The resignation of Federal Energy Regulatory Commission (FERC) Chairman Norman C. Bay leaves the FERC with only two Commissioners serving on the five-member commission.
“The Commission requires a quorum of three members to issue substantive orders, regulations, and policy initiatives,” said Jay Ryan, a partner with Baker Botts based in Washington. “Given the backlog of Trump Administration nominees currently pending before the Senate, it could take several weeks or months for a new FERC Commissioner to be nominated and confirmed,” added Mr. Ryan.

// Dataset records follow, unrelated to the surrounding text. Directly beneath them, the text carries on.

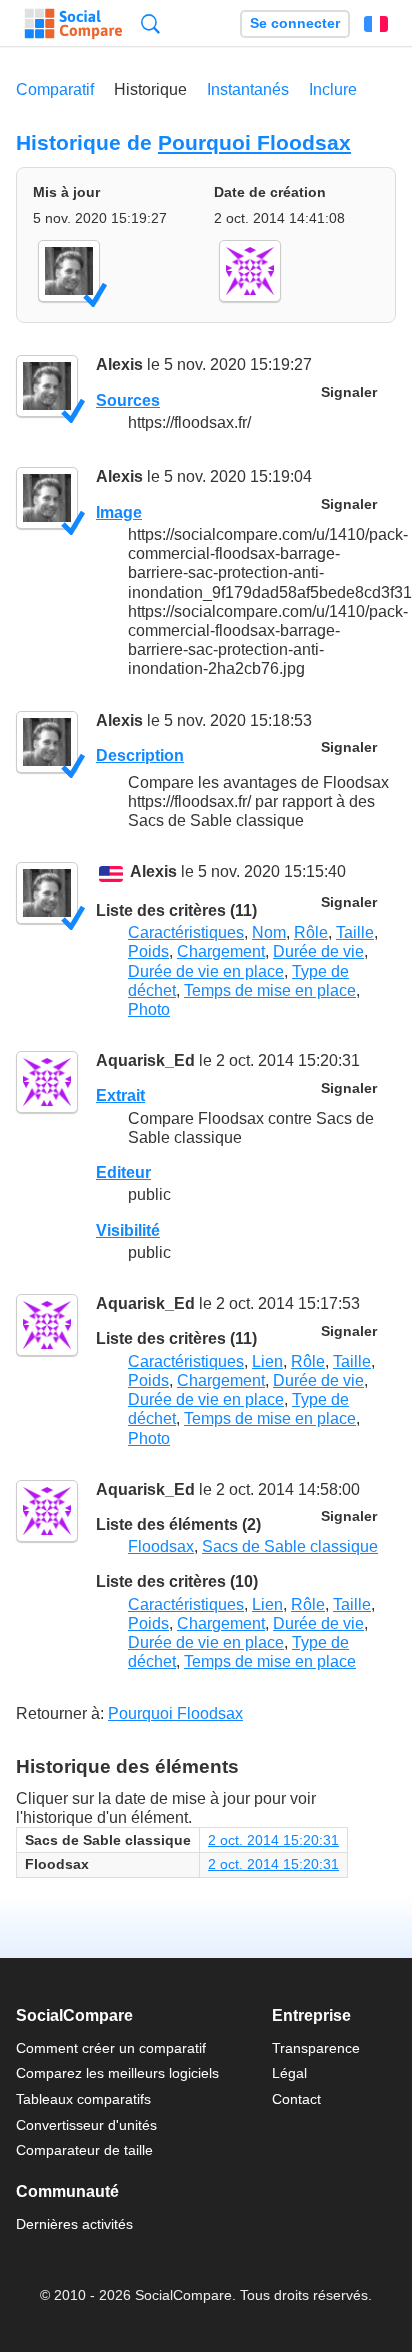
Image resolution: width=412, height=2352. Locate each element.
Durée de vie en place (206, 971)
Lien (267, 1361)
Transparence (316, 2048)
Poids (148, 951)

As a result, the FERC will not be able to resolve pending proceedings, conduct other official business and could fail to meet key deadlines established in federal statutes. The lack of a quorum is also likely to impact the FERC’s oversight and enforcement activities, since the FERC will be unable to issue orders approving audit findings, settlements of investigations, and orders to show cause.
“This creates a huge potential challenge for regulated utilities and energy companies. For example, under the Natural Gas Act and Federal Power Act, regulated companies are required to file changes to rates and tariffs 30 and 60 days, respectively, prior to the date upon which they become effective,” said Ryan.
“However, if the FERC fails to act within the time that those rates go into effect, the changes become effective automatically and if the FERC wishes to order further changes, it would have to do so under statutory provisions that place a heavier burden on the agency. Further, any requests for rehearing of the FERC’s orders under those statutes that are not acted upon by the FERC within a prescribed period are automatically denied,” added Ryan.
“One of the more significant effects that the lack of a quorum could have is in delaying the approval of any natural gas pipeline projects currently pending before the agency. The FERC staff can continue to prepare environmental documents and otherwise develop the record in major pipeline construction project proceedings,” said Brooksany Barrowes, a Washington based partner.
“Only the Commissioners, acting on the authority of the FERC, can currently approve those projects. Given the need for expanded gas infrastructure and the narrow construction window many projects face, this could be a major issue,” added Barrowes.